Died. Gheorghe Gheorghiu-Dej, 63, President and Communist leader of Rumania, the self-educated son of a metalworker, who joined the Reds in 1929, went to jail three years later for leading a rail strike, was freed by the Soviet Army in 1944, and came to power when King Michael was ousted in 1947, ruling ever since; of pneumonia; in Bucharest (see THE WORLD).

Died. Lieut. General Sir Frederick A. M. Browning, 68, dashing British war hero and husband of Novelist Daphne du Maurier, who in World War II organized the crack Red Devils paratroop division, then led them in their valiant but disastrous attempt to seize and hold the Arnhem bridgehead in 1944, after the war served as the royal household's controller and treasurer until his retirement in 1959; of a heart attack; in Cornwall, England.

Died. Nancy Cunard, 68, great-granddaughter of the famed British ship line's founder, a London socialite turned bohemian who became an early crusader for Negro rights, moved to Harlem in 1932, where she published an 854-page anthology on Negro life and organized a campaign that helped the Scottsboro boys, seven Alabama Negroes convicted of raping two white girls, win Supreme Court reversal of their death sentences; in Paris.

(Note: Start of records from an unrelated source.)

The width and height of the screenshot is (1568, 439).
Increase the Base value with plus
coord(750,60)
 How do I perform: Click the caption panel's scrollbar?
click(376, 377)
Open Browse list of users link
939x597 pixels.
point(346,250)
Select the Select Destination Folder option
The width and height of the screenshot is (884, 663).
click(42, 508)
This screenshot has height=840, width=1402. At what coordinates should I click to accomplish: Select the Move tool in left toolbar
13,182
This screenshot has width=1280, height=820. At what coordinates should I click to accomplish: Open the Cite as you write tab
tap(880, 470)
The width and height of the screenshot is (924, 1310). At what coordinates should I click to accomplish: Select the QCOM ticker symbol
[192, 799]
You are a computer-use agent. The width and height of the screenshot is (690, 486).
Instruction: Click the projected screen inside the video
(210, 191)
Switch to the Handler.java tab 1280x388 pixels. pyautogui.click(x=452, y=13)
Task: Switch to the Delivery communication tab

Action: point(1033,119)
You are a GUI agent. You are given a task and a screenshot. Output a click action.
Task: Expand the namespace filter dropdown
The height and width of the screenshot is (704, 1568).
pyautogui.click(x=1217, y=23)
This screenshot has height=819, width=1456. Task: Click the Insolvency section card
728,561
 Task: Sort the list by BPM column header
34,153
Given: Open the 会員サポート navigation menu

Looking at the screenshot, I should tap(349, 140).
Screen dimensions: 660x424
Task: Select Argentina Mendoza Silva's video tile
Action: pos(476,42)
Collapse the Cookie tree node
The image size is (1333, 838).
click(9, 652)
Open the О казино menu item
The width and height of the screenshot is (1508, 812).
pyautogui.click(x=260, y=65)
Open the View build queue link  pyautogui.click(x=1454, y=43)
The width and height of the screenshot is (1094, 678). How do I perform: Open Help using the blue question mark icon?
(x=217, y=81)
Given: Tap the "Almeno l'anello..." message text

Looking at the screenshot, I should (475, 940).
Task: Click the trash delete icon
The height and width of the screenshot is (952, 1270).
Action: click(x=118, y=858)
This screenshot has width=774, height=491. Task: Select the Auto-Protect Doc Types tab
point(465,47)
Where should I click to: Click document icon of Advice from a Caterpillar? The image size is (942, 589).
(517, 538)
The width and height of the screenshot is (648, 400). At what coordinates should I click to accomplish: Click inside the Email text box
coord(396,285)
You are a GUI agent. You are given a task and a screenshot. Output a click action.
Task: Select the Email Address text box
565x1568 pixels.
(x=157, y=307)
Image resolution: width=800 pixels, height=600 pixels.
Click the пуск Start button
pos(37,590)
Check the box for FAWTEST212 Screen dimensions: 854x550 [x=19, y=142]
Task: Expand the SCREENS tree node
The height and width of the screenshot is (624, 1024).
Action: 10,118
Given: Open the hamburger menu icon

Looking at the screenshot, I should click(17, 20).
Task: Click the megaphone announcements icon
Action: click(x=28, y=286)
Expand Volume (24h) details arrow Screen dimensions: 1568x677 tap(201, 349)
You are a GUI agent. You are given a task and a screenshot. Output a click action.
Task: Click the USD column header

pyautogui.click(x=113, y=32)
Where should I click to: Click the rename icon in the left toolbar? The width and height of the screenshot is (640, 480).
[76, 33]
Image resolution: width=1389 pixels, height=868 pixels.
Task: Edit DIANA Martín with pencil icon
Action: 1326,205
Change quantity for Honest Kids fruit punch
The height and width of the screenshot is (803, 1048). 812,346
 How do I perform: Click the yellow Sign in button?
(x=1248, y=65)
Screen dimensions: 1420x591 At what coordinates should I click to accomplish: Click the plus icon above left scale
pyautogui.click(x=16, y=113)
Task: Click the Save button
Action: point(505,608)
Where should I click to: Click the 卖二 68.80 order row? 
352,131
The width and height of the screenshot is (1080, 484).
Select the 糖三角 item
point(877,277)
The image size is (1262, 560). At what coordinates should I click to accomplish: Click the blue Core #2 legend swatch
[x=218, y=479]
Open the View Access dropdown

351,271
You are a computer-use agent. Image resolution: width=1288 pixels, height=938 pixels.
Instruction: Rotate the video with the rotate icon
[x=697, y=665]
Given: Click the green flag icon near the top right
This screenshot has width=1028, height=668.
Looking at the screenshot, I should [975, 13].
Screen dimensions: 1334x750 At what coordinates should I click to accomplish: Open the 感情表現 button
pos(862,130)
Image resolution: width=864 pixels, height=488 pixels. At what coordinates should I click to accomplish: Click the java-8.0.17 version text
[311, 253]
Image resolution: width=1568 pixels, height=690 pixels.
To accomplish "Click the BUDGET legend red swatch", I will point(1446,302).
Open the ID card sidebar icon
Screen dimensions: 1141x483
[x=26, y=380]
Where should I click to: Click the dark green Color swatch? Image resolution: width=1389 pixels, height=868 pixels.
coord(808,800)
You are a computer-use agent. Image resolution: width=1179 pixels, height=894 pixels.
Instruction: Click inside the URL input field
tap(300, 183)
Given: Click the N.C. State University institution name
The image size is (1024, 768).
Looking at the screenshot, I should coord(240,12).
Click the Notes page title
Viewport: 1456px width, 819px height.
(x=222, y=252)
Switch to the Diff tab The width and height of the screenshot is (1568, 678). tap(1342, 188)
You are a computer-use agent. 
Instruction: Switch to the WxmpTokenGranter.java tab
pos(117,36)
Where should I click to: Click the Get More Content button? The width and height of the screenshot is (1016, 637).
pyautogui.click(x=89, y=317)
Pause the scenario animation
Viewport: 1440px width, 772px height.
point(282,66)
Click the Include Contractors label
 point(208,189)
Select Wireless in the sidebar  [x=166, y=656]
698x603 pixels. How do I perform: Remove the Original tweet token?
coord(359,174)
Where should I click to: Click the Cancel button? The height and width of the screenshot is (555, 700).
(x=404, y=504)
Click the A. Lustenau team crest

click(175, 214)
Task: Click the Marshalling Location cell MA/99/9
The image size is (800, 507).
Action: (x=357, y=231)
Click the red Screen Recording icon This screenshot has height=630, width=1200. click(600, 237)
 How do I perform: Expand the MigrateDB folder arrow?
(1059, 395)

Died. Dr. Clarence Evan Pickett, 80, Quaker humanitarian and head of the American Friends Service Committee for 21 years, who directed its relief programs for refugees in the Spanish Civil War, for Jews fleeing the Nazis, for the sick and hungry everywhere, thus earning the committee the 1947 Nobel Peace Prize; of a stroke; in Boise, Idaho. A pacifist to the last, Pickett picketed the White House in 1962 to protest U.S. nuclear policy minutes before entering to attend President Kennedy's dinner for Nobel laureates.

Died. Amos Alonzo Stagg, 102, patriarch of U.S. football; of uremia; in Stockton, Calif, (see SPORT).